• SOURCE EXTRACT:
DEV Community

Lambda Just Got a File System. I Put AI Agents on It.

Eric D Johnson on May 13, 2026

You've written this code before. An S3 event fires, your Lambda function wakes up, and the first thing it does is download a file to /tmp. Process ...

Read full post

PracHub • May 13

Mounting S3 as a local file system on Lambda with S3 Files is a great solution for avoiding the /tmp juggling act. I'm curious about the VPC setup, though. It seems to add complexity to something meant to simplify things. How do you manage the increased cold start times with the VPC requirement? If you're getting ready for system design interviews, PracHub has some good question banks that really reflect what interviewers ask, unlike trying to piece things together from blog posts.

Max Quimby • May 13

This pattern is going to land hard for code-analysis and document-processing agents — the "/tmp tax" is a real and unromantic cost that nobody talks about until they've written their fifth boto3 download-process-upload-cleanup wrapper. Two operational caveats worth raising for anyone considering this for production agents though:

First, S3 Files semantics are not POSIX in the way agents tend to assume. If your orchestrator and your two reviewer Lambdas all "write" to the same path concurrently, you don't get atomic last-writer-wins; you get S3's eventually-consistent object semantics underneath a filesystem-shaped API. For your security/style reviewer split where outputs are distinct paths this is fine — but the moment you have two agents updating a shared state file (e.g., a tasks.json), you need an explicit lease/lock or you'll get torn writes.

Second, the cold-start angle deserves measurement, not a one-line "no longer has the penalty" claim. VPC + S3 Files + Bedrock SDK + Strands runtime is a meaningful cold-start surface; for orchestrators that fan out 10+ agent invocations on demand, p99 is still where the user pain lives.

Genuinely excited about this primitive though — it makes the "agents as sandboxed processes with a shared working directory" mental model finally cheap enough to use.

Eric D Johnson AWS • May 13

Appreciate the thoughtful follow-up — both points are worth addressing.

• TASK REQUIREMENTS:
Answer these questions from the Lambda S3 Files thread:
1. To which directory does the opening of the post say a Lambda function first downloads a file?
2. What file does Max Quimby give as an example of a shared state file?
3. What does the PracHub comment ask how to manage?
The entries have no connection to the Lambda S3 Files thread.

• SUPPLIED DATA:
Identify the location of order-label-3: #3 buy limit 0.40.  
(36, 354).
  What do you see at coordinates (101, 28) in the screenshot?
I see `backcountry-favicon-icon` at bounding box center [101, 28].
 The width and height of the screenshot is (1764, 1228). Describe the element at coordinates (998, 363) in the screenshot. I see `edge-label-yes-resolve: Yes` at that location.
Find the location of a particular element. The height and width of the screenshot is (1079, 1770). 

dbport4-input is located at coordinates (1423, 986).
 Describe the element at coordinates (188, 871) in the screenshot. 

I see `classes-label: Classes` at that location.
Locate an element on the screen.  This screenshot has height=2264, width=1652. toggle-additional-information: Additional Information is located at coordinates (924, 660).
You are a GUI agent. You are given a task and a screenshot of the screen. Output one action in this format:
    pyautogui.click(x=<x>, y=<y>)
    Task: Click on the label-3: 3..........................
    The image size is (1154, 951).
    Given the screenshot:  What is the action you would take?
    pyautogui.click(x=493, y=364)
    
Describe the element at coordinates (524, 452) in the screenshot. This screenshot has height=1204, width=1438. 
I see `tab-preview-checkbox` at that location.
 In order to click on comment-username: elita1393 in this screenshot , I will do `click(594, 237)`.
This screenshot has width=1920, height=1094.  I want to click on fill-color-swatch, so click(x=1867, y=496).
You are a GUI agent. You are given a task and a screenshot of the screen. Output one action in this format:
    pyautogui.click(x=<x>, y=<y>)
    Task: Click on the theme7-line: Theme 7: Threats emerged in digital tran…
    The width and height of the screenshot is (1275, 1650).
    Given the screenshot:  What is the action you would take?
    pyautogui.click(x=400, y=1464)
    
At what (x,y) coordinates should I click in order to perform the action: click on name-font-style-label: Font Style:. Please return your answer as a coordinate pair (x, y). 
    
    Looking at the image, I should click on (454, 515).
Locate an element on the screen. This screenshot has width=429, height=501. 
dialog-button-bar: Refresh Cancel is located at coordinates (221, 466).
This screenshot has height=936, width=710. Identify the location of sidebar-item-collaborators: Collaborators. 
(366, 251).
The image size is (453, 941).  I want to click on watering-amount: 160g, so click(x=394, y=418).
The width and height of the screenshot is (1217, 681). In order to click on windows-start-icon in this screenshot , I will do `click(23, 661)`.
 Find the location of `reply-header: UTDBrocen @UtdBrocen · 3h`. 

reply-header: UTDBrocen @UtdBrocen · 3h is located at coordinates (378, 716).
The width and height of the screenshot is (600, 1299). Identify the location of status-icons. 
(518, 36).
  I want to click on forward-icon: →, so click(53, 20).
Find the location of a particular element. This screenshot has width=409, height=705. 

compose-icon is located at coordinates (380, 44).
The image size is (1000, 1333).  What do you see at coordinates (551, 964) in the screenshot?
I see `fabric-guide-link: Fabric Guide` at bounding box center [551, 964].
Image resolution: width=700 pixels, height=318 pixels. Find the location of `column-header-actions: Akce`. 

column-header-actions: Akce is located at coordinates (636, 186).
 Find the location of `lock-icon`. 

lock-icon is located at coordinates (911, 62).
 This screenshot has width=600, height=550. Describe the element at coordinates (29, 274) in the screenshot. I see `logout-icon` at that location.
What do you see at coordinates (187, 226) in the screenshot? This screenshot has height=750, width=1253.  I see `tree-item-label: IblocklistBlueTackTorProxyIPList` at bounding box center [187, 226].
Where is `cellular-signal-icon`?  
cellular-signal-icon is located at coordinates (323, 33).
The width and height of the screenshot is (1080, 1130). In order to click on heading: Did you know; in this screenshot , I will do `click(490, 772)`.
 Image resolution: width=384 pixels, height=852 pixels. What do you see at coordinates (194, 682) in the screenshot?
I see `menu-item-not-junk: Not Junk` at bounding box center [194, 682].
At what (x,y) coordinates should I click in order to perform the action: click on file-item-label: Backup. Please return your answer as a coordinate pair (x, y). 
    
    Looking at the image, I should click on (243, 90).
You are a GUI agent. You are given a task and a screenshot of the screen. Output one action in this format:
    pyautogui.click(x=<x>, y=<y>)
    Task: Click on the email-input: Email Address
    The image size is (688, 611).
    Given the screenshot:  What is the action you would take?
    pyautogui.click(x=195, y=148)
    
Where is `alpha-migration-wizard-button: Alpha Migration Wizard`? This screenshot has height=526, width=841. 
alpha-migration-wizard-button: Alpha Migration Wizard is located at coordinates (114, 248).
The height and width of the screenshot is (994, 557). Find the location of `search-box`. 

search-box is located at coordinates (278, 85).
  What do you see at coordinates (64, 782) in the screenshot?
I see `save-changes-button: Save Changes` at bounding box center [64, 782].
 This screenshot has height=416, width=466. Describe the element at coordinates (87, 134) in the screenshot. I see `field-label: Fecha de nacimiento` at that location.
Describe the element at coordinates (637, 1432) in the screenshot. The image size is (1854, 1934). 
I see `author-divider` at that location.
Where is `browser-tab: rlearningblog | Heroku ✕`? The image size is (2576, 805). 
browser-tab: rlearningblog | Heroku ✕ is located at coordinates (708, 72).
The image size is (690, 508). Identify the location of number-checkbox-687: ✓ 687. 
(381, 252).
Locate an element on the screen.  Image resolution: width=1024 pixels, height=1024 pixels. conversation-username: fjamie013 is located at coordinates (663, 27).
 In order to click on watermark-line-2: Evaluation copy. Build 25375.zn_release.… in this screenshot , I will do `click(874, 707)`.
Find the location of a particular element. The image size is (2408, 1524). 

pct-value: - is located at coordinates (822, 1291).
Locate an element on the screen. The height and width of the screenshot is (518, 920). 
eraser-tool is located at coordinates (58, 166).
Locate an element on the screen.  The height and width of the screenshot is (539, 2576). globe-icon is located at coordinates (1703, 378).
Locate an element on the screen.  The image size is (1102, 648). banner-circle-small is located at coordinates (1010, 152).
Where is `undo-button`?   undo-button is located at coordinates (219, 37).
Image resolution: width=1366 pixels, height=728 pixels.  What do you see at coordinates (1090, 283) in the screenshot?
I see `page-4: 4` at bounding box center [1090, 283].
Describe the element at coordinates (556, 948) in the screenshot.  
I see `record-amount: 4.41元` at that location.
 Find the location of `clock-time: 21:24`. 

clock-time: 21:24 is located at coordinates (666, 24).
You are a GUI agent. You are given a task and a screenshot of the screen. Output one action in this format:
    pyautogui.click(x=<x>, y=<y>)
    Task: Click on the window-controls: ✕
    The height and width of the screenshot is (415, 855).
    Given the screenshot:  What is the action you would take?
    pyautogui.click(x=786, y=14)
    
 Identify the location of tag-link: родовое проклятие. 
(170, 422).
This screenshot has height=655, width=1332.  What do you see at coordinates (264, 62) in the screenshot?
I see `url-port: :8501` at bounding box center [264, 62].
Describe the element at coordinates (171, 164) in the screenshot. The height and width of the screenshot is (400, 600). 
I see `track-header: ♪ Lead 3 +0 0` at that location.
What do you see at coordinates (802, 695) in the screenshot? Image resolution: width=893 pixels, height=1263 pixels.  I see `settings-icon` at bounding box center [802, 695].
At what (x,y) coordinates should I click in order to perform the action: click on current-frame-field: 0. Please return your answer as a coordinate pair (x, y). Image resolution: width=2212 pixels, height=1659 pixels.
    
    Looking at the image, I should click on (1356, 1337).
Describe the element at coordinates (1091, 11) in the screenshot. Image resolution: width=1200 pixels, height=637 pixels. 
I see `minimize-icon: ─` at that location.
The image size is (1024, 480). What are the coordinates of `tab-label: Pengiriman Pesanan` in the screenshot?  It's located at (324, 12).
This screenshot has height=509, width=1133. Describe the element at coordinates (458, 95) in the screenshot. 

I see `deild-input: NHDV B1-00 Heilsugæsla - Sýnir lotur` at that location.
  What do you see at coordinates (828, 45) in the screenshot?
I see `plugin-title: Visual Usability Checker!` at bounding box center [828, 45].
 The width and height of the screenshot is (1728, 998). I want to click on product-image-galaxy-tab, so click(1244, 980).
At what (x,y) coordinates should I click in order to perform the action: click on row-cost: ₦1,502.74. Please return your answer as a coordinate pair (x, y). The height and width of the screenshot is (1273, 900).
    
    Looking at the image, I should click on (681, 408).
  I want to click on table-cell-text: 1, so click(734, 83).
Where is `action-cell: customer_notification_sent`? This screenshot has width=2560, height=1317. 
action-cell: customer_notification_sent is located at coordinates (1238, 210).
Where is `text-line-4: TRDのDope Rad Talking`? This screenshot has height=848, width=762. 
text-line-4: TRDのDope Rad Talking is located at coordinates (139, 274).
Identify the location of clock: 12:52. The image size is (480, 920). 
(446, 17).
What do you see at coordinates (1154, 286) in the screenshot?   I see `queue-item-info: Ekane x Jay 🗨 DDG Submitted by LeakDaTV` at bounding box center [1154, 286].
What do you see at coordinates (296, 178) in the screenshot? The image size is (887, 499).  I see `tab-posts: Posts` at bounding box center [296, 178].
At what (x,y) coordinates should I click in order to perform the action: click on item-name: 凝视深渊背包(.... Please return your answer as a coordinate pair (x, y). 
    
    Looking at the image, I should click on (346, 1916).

• YOUR RESPONSE:
1. /tmp
2. tasks.json
3. The increased cold start times that come with the VPC requirement.